任务要求:
[A] 根据这篇 Pulsar 文章,回答下列问题:
(i) broker 端的未确认消息队列达到一定大小后会出现什么情况?
(ii) consumer1 在 handle 中处理失败后调用的是哪个方法?
(iii) 代码注释中给出的失败消息重投默认超时是多久?
[B] 请把这篇 Pulsar 文章中从“broker发送Msg01给”起、一直到“ConsumerBuilder,用于设置多长时间后再次收到处理失败的消息。”为止的部分一字不差地抄录下来。
[C] 请接在这篇 Pulsar 文章末尾往下续写。

选定文本:
########
在pulsar讨论群里看到关于这个api的问题,然后就去看了代码,了解了其功能和详细处理逻辑,在此记录下。

1. 消息发布订阅流程

image-20231008221757348

如上图所示,消费者收到消息并返回确认后,broker端就认为这条消息被成功转发了。但是consumer端接收到消息后可能会处理失败,导致没有发送确认给broker。broker端有一个未确认消息队列,这个队列达到一定大小后就会阻塞,这时broker就不会继续发送消息给consumer,也不会重复发送以前未确认的消息给consumer。如果consumer和broker断开连接了,未确认的消息就又会重新发送给consumer了。

这时候有人看到negativeAckRedeliveryDelay,猜想是不是可以设置重复消费消息,即当一定时间内没有确认后能再次接收到该消息。然后我看过代码后发现确实是能实现的,实现方式是handler回复消费失败后,把失败的消息发送给broker,broker再发送给consumer。

2. 关于消息重复发送的解释

image-20231008221819464

broker发送Msg01给consumer1,consumer1在handle中处理失败,调用negativeAcknowledge方法,发送处理失败的消息信息给broker,broker收到后再选择发送给consumer1或者consumer2.

其中两个重要的API:

ConsumerBuilder,用于设置多长时间后再次收到处理失败的消息。

ConsumerBuilder<T> ackTimeoutTickTime(long tickTime, TimeUnit timeUnit);
/**
* Set the delay to wait before re-delivering messages that have failed to be process.
*
* <p>When application uses {@link Consumer#negativeAcknowledge(Message)}, the failed message
* will be redelivered after a fixed timeout. The default is 1 min.
########
存储记录:
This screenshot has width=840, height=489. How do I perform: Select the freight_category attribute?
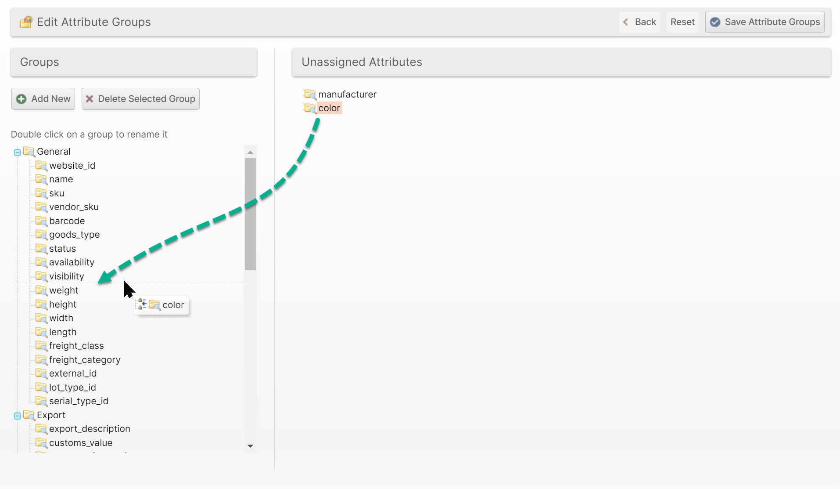point(84,360)
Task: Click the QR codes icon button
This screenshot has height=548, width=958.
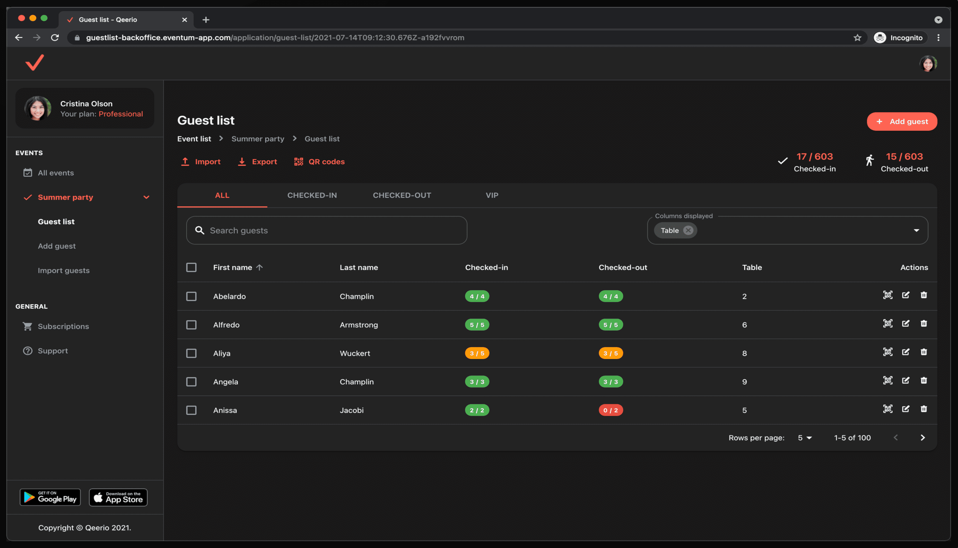Action: 299,162
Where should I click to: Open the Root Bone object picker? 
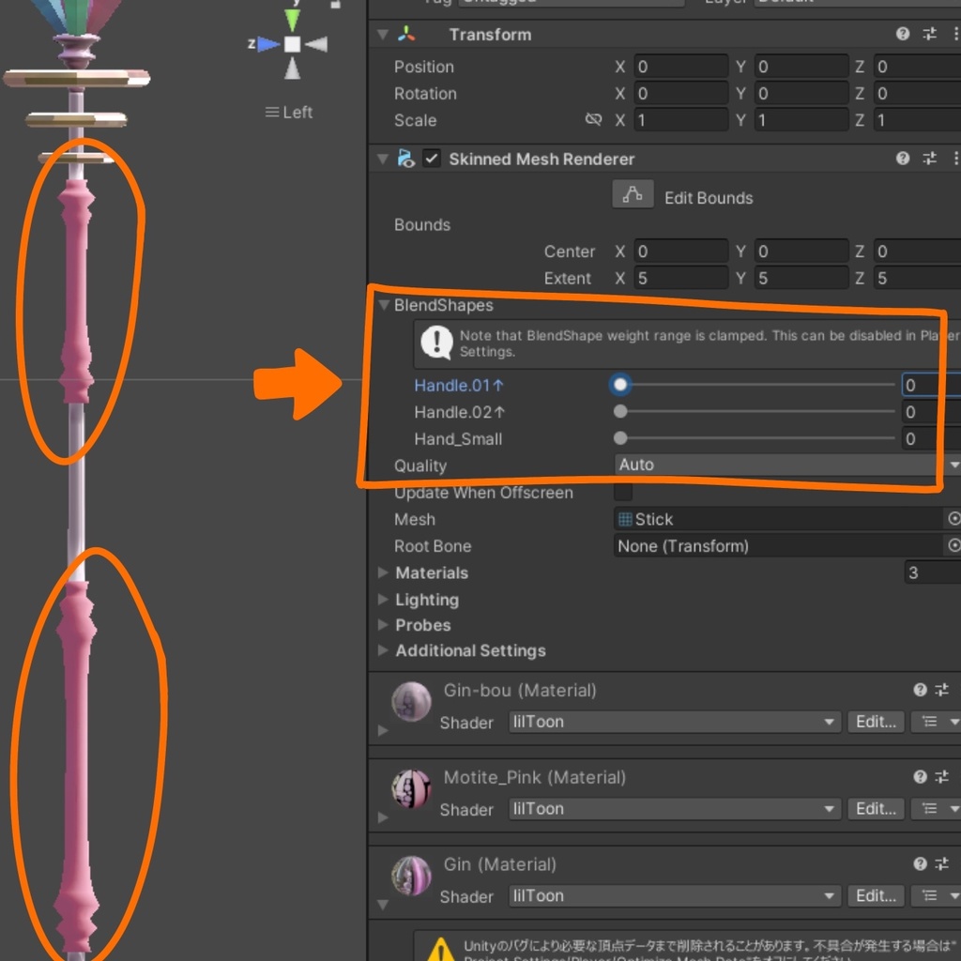[954, 545]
########
任务答案:
[A]
(i) 队列会阻塞,broker 不再继续向 consumer 发送消息,也不会重复发送以前未确认的消息。
(ii) negativeAcknowledge 方法。
(iii) 1 分钟(1 min)。

[B]
broker发送Msg01给consumer1,consumer1在handle中处理失败,调用negativeAcknowledge方法,发送处理失败的消息信息给broker,broker收到后再选择发送给consumer1或者consumer2.

其中两个重要的API:

ConsumerBuilder,用于设置多长时间后再次收到处理失败的消息。

[C]
*
* @param redeliveryDelay
* redelivery delay for failed messages
* @param timeUnit
* unit in which the timeout is provided.
* @return the consumer builder instance
* @see Consumer#negativeAcknowledge(Message)
*/
ConsumerBuilder<T> negativeAckRedeliveryDelay(long redeliveryDelay, TimeUnit timeUnit);

Consumer,用于通知broker自己处理消息失败了。

/**
* Acknowledge the failure to process a single message.
*
* <p>When a message is "negatively acked" it will be marked for redelivery after
* some fixed delay. The delay is configurable when constructing the consumer
* with {@link ConsumerBuilder#negativeAckRedeliveryDelay(long, TimeUnit)}.
*
* <p>This call is not blocking.
*
* <p>Example of usage:
* <pre><code>
* while (true) {
* Message&lt;String&gt; msg = consumer.receive();
*
* try {
* // Process message...
*
* consumer.acknowledge(msg);
* } catch (Throwable t) {
* log.warn("Failed to process message");
* consumer.negativeAcknowledge(msg);
* }
* }
* </code></pre>
*
* @param message
* The {@code Message} to be acknowledged
*/
void negativeAcknowledge(Message<?> message);

3. 测试

测试的思路是:

  1. 编写两个客户端,同时订阅一份数据。
  2. 在第一个客户端里返回无效确认,第二个客户端里返回有效确认。
  3. 确认第一个客户端返回取消确认的消息是否能被第二个客户端收到。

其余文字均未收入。